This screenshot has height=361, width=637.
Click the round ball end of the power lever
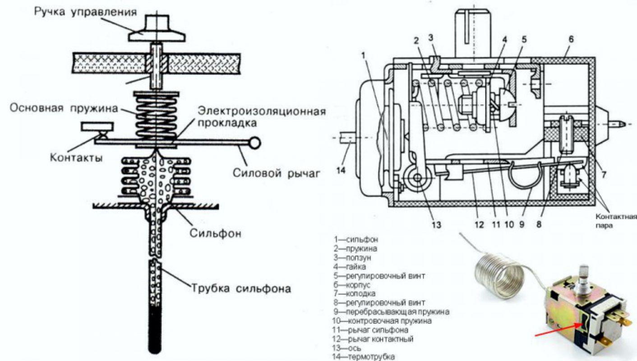tap(254, 143)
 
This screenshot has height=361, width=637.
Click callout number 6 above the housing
tap(571, 39)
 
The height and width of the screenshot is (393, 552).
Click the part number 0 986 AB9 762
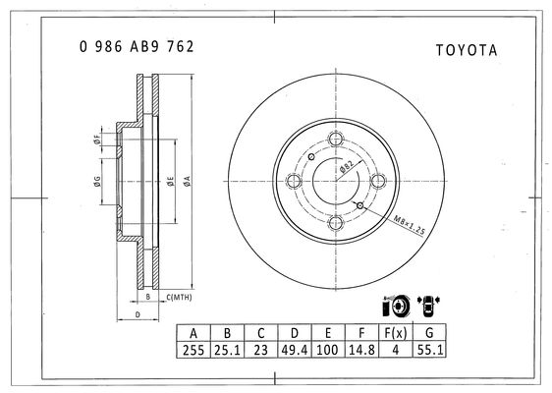(137, 47)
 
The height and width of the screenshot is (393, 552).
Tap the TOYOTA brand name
(467, 50)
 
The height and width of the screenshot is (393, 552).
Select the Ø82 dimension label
(347, 166)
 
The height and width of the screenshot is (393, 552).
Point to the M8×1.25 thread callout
(410, 225)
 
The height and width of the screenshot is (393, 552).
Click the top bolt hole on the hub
(336, 139)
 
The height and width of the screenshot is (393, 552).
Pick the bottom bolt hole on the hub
(336, 223)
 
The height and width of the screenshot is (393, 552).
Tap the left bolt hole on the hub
(294, 181)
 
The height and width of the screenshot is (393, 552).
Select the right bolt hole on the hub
(378, 181)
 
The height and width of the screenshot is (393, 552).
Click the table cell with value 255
(193, 350)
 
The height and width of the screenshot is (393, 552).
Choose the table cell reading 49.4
(295, 350)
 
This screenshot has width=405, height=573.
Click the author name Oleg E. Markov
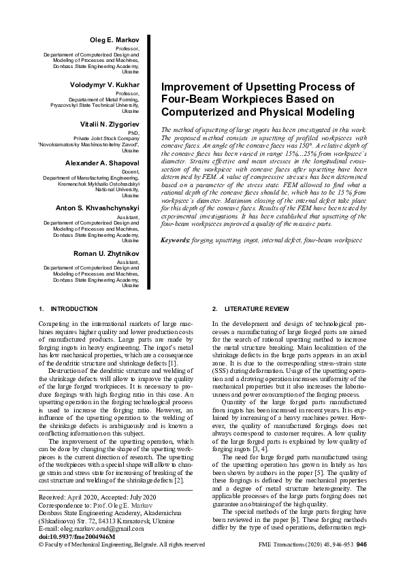[x=114, y=42]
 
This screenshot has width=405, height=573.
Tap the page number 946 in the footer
[x=361, y=544]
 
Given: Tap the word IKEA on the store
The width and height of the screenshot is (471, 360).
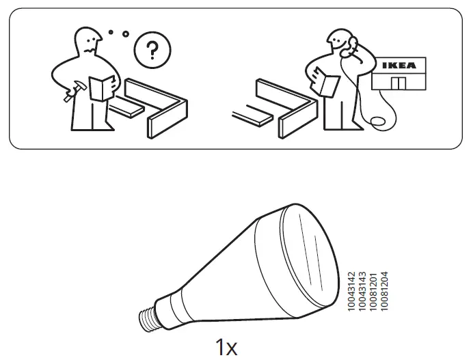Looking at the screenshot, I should [397, 66].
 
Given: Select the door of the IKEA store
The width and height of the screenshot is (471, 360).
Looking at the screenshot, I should [398, 83].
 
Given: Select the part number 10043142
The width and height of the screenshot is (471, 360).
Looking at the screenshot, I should [352, 292].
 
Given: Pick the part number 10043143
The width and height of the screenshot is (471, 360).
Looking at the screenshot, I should [362, 292].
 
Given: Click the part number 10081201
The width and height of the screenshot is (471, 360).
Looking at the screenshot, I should [373, 292].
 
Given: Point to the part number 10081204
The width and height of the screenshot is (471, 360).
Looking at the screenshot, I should [383, 292].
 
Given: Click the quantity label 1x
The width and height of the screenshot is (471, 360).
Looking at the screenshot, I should [226, 346].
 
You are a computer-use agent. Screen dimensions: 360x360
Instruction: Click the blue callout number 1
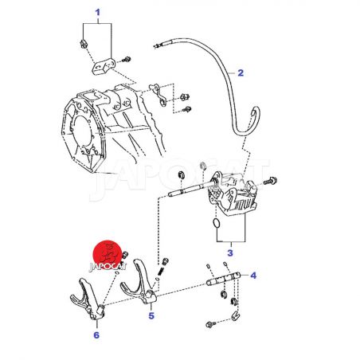98,12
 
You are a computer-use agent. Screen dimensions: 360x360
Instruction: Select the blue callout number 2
241,72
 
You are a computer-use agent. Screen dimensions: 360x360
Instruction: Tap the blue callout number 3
230,252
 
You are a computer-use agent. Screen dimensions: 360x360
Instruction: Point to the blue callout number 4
253,276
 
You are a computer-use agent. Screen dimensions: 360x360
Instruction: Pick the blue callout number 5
151,315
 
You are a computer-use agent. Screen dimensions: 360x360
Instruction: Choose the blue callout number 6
96,335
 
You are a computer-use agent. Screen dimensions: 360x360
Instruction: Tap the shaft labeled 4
223,278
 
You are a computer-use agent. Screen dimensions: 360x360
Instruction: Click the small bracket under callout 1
104,66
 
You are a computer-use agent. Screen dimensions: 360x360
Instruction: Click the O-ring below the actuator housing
217,223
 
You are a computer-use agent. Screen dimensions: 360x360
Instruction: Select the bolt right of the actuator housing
271,182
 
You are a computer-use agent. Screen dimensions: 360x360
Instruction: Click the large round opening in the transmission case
82,131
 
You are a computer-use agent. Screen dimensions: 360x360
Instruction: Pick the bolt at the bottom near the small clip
211,324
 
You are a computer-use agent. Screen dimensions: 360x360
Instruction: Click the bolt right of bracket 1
126,60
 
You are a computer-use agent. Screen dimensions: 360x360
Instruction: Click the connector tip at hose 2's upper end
158,45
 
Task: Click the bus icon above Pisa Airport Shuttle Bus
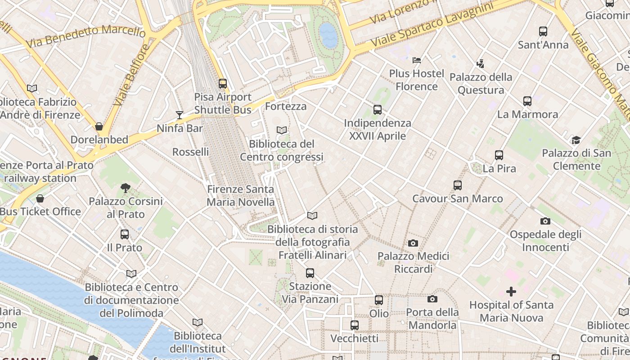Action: point(223,83)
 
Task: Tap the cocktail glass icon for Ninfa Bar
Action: point(180,115)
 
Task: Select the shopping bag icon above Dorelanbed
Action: point(99,126)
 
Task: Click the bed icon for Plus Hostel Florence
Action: point(417,60)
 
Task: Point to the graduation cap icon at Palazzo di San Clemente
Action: point(576,140)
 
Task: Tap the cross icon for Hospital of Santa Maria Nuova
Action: point(511,292)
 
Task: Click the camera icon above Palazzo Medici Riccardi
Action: point(413,243)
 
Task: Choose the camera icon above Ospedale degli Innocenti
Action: point(545,221)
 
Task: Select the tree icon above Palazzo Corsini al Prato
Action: point(126,188)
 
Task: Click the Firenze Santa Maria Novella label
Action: point(240,196)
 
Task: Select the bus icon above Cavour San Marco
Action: point(458,185)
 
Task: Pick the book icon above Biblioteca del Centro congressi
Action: point(282,130)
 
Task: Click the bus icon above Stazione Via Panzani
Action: point(310,273)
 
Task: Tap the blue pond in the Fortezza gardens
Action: point(328,35)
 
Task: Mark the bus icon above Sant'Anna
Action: point(543,32)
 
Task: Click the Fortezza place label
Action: point(286,107)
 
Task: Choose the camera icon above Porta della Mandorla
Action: point(432,299)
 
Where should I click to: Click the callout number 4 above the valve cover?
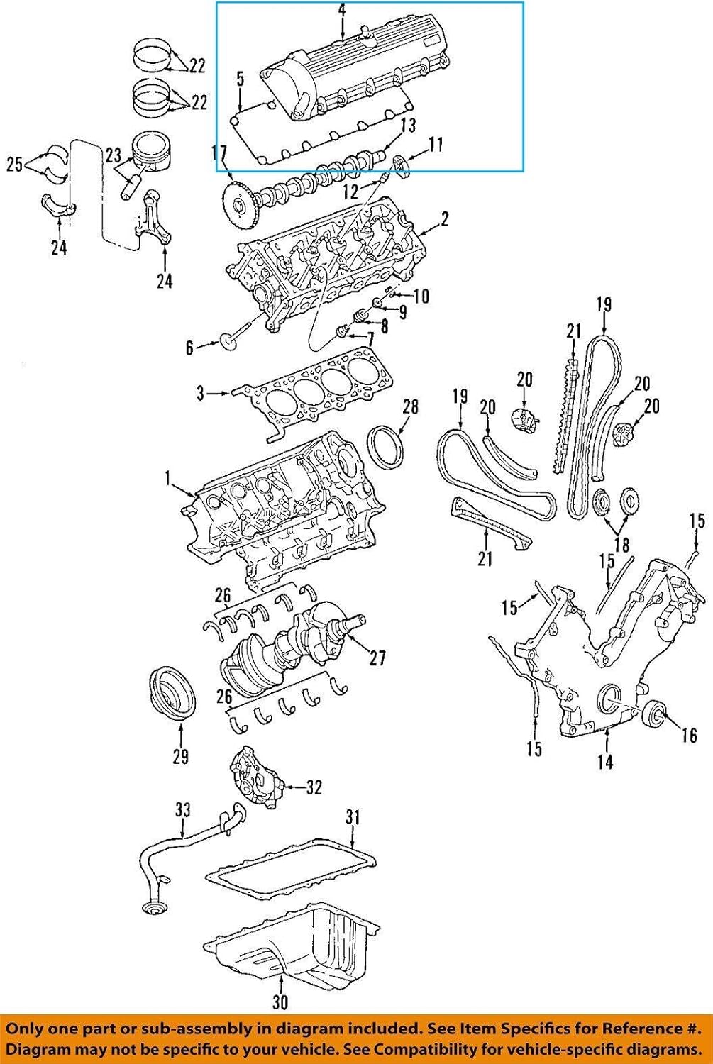pyautogui.click(x=342, y=10)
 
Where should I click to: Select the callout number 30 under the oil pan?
pyautogui.click(x=280, y=1002)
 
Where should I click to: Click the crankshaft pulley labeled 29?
pyautogui.click(x=172, y=694)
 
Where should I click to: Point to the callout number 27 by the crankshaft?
pyautogui.click(x=377, y=658)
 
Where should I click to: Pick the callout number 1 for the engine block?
pyautogui.click(x=169, y=480)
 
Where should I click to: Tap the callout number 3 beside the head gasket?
pyautogui.click(x=201, y=392)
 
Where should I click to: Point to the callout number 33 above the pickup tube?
pyautogui.click(x=183, y=810)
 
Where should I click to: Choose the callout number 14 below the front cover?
pyautogui.click(x=604, y=762)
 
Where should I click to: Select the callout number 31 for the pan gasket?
pyautogui.click(x=353, y=817)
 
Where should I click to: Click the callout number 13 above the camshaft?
pyautogui.click(x=407, y=126)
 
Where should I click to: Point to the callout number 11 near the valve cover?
pyautogui.click(x=435, y=145)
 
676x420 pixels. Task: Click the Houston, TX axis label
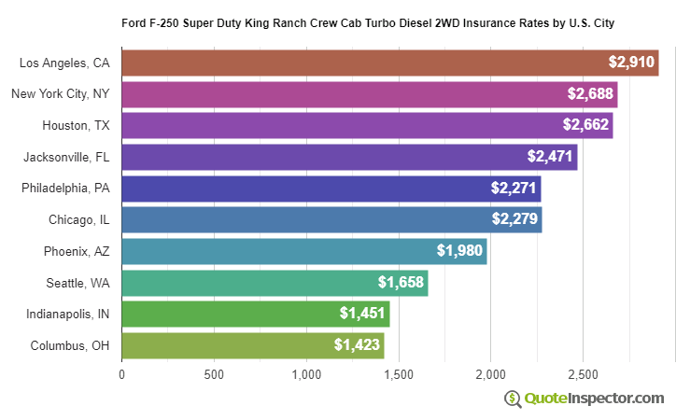pos(76,125)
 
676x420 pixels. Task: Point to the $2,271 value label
pos(514,188)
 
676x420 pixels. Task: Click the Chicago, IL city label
pos(79,219)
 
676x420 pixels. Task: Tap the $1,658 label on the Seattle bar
pos(401,282)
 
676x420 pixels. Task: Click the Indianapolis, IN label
pos(68,314)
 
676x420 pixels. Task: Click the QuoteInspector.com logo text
pos(594,399)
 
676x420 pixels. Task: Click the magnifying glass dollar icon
pos(512,399)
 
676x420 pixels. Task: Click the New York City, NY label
pos(60,94)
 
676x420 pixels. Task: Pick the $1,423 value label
pos(357,345)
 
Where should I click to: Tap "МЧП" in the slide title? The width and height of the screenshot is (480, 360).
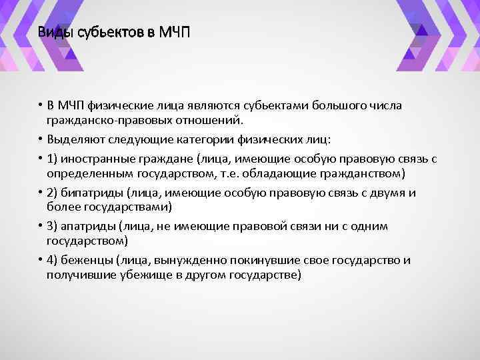click(x=175, y=32)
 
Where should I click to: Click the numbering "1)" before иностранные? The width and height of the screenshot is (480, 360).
click(x=53, y=159)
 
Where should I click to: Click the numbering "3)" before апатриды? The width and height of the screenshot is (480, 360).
click(x=53, y=226)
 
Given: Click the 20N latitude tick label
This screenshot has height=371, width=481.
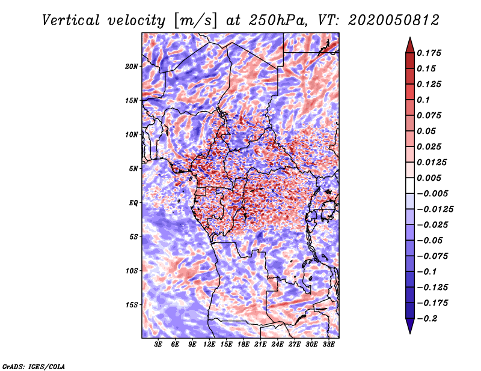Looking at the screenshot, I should click(132, 66).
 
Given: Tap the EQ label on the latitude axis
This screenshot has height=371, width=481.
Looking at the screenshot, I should click(133, 203).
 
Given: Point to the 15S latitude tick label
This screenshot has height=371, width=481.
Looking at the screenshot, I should click(132, 305).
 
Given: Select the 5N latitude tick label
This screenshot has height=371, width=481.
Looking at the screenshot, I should click(133, 169).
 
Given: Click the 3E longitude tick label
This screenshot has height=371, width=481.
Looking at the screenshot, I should click(159, 345).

==========

Reproduce every record above word for word, and leave out the pictures.

This screenshot has height=361, width=637.
Click the round ball end of the power lever
tap(254, 143)
 
This screenshot has height=361, width=637.
Click callout number 6 above the housing
tap(571, 39)
 
The height and width of the screenshot is (393, 552).
Click the part number 0 986 AB9 762
(137, 47)
 
The height and width of the screenshot is (393, 552).
Tap the TOYOTA brand name
(467, 50)
 
The height and width of the screenshot is (393, 552).
Select the Ø82 dimension label
(347, 166)
 
The height and width of the screenshot is (393, 552).
Point to the M8×1.25 thread callout
(410, 225)
 
The height and width of the screenshot is (393, 552).
Click the top bolt hole on the hub
(336, 139)
 
The height and width of the screenshot is (393, 552).
Pick the bottom bolt hole on the hub
(336, 223)
 
The height and width of the screenshot is (393, 552).
Tap the left bolt hole on the hub
(294, 181)
 
The height and width of the screenshot is (393, 552).
Select the right bolt hole on the hub
(378, 181)
 
The height and width of the screenshot is (393, 552).
Click the table cell with value 255
(193, 350)
 
The height and width of the screenshot is (393, 552).
Choose the table cell reading 49.4
(295, 350)
 
This screenshot has width=405, height=573.
Click the author name Oleg E. Markov
[x=114, y=42]
 
This screenshot has width=405, height=573.
Tap the page number 946 in the footer
[x=361, y=544]
 
Given: Tap the word IKEA on the store
The width and height of the screenshot is (471, 360).
Looking at the screenshot, I should [397, 66].
 
Given: Select the door of the IKEA store
The width and height of the screenshot is (471, 360).
Looking at the screenshot, I should [398, 83].
 
Given: Select the part number 10043142
The width and height of the screenshot is (471, 360).
Looking at the screenshot, I should [352, 292].
 
Given: Pick the part number 10043143
The width and height of the screenshot is (471, 360).
Looking at the screenshot, I should [362, 292].
 
Given: Click the part number 10081201
The width and height of the screenshot is (471, 360).
Looking at the screenshot, I should [373, 292].
 
Given: Point to the part number 10081204
The width and height of the screenshot is (471, 360).
Looking at the screenshot, I should [383, 292].
 
Given: Click the quantity label 1x
The width and height of the screenshot is (471, 360).
Looking at the screenshot, I should [226, 346].
 
You are a computer-use agent. Screen dimensions: 360x360
Instruction: Click the blue callout number 1
98,12
 
You are a computer-use agent. Screen dimensions: 360x360
Instruction: Select the blue callout number 2
241,72
 
You are a computer-use agent. Screen dimensions: 360x360
Instruction: Tap the blue callout number 3
230,252
 
You are a computer-use agent. Screen dimensions: 360x360
Instruction: Point to the blue callout number 4
253,276
 
You are a computer-use agent. Screen dimensions: 360x360
Instruction: Pick the blue callout number 5
151,315
 
You are a computer-use agent. Screen dimensions: 360x360
Instruction: Choose the blue callout number 6
96,335
 
You are a computer-use agent. Screen dimensions: 360x360
Instruction: Tap the shaft labeled 4
223,278
 
You are a computer-use agent. Screen dimensions: 360x360
Instruction: Click the small bracket under callout 1
104,66
 
You are a computer-use agent. Screen dimensions: 360x360
Instruction: Click the O-ring below the actuator housing
217,223
 
You are a computer-use agent. Screen dimensions: 360x360
Instruction: Select the bolt right of the actuator housing
271,182
 
You are a computer-use agent. Screen dimensions: 360x360
Instruction: Click the large round opening in the transmission case
82,131
 
You are a computer-use agent. Screen dimensions: 360x360
Instruction: Pick the bolt at the bottom near the small clip
211,324
 
You are a computer-use agent. Screen dimensions: 360x360
Instruction: Click the bolt right of bracket 1
126,60
 
You are a computer-use agent. Screen dimensions: 360x360
Instruction: Click the connector tip at hose 2's upper end
158,45
 
Task: Click the bus icon above Pisa Airport Shuttle Bus
Action: point(223,83)
 
Task: Tap the cocktail glass icon for Ninfa Bar
Action: point(180,115)
 
Task: Select the shopping bag icon above Dorelanbed
Action: point(99,126)
 
Task: Click the bed icon for Plus Hostel Florence
Action: point(417,60)
 
Task: Point to the graduation cap icon at Palazzo di San Clemente
Action: point(576,140)
 
Task: Tap the cross icon for Hospital of Santa Maria Nuova
Action: point(511,292)
 
Task: Click the camera icon above Palazzo Medici Riccardi
Action: point(413,243)
 
Task: Choose the camera icon above Ospedale degli Innocenti
Action: point(545,221)
 
Task: Select the tree icon above Palazzo Corsini al Prato
Action: point(126,188)
 
Task: Click the Firenze Santa Maria Novella label
Action: point(240,196)
 
Task: Select the bus icon above Cavour San Marco
Action: point(458,185)
 
Task: Pick the book icon above Biblioteca del Centro congressi
Action: point(282,130)
 
Task: Click the bus icon above Stazione Via Panzani
Action: point(310,273)
 
Task: Tap the blue pond in the Fortezza gardens
Action: point(328,35)
 
Task: Mark the bus icon above Sant'Anna
Action: point(543,32)
 
Task: Click the Fortezza place label
Action: point(286,107)
 
Task: Choose the camera icon above Porta della Mandorla
Action: point(432,299)
 
Where should I click to: Click the callout number 4 above the valve cover?
pyautogui.click(x=342, y=10)
 
Where should I click to: Select the callout number 30 under the oil pan?
pyautogui.click(x=280, y=1002)
 
Where should I click to: Click the crankshaft pulley labeled 29?
pyautogui.click(x=172, y=694)
 
Where should I click to: Point to the callout number 27 by the crankshaft?
pyautogui.click(x=377, y=658)
 
Where should I click to: Pick the callout number 1 for the engine block?
pyautogui.click(x=169, y=480)
 
Where should I click to: Tap the callout number 3 beside the head gasket?
pyautogui.click(x=201, y=392)
 
Where should I click to: Point to the callout number 33 above the pickup tube?
pyautogui.click(x=183, y=810)
 
Where should I click to: Choose the callout number 14 below the front cover?
pyautogui.click(x=604, y=762)
 
Where should I click to: Select the callout number 31 for the pan gasket?
pyautogui.click(x=353, y=817)
 
Where should I click to: Click the callout number 13 above the camshaft?
pyautogui.click(x=407, y=126)
 
Where should I click to: Point to the callout number 11 near the valve cover?
pyautogui.click(x=435, y=145)
 
676x420 pixels. Task: Click the Houston, TX axis label
pos(76,125)
 
676x420 pixels. Task: Point to the $2,271 value label
pos(514,188)
 
676x420 pixels. Task: Click the Chicago, IL city label
pos(79,219)
 
676x420 pixels. Task: Tap the $1,658 label on the Seattle bar
pos(401,282)
 
676x420 pixels. Task: Click the Indianapolis, IN label
pos(68,314)
 
676x420 pixels. Task: Click the QuoteInspector.com logo text
pos(594,399)
 
676x420 pixels. Task: Click the magnifying glass dollar icon
pos(512,399)
 
676x420 pixels. Task: Click the New York City, NY label
pos(60,94)
 
676x420 pixels. Task: Pick the $1,423 value label
pos(357,345)
 
Where should I click to: Tap "МЧП" in the slide title? The width and height of the screenshot is (480, 360).
click(x=175, y=32)
 
Where should I click to: Click the numbering "1)" before иностранные? The width and height of the screenshot is (480, 360).
click(x=53, y=159)
 
Where should I click to: Click the numbering "3)" before апатриды? The width and height of the screenshot is (480, 360).
click(x=53, y=226)
 
Given: Click the 20N latitude tick label
This screenshot has height=371, width=481.
Looking at the screenshot, I should click(132, 66).
 
Given: Tap the EQ label on the latitude axis
This screenshot has height=371, width=481.
Looking at the screenshot, I should click(133, 203).
 
Given: Point to the 15S latitude tick label
This screenshot has height=371, width=481.
Looking at the screenshot, I should click(132, 305).
 
Given: Select the 5N latitude tick label
This screenshot has height=371, width=481.
Looking at the screenshot, I should click(133, 169).
 
Given: Click the 3E longitude tick label
This screenshot has height=371, width=481.
Looking at the screenshot, I should click(159, 345).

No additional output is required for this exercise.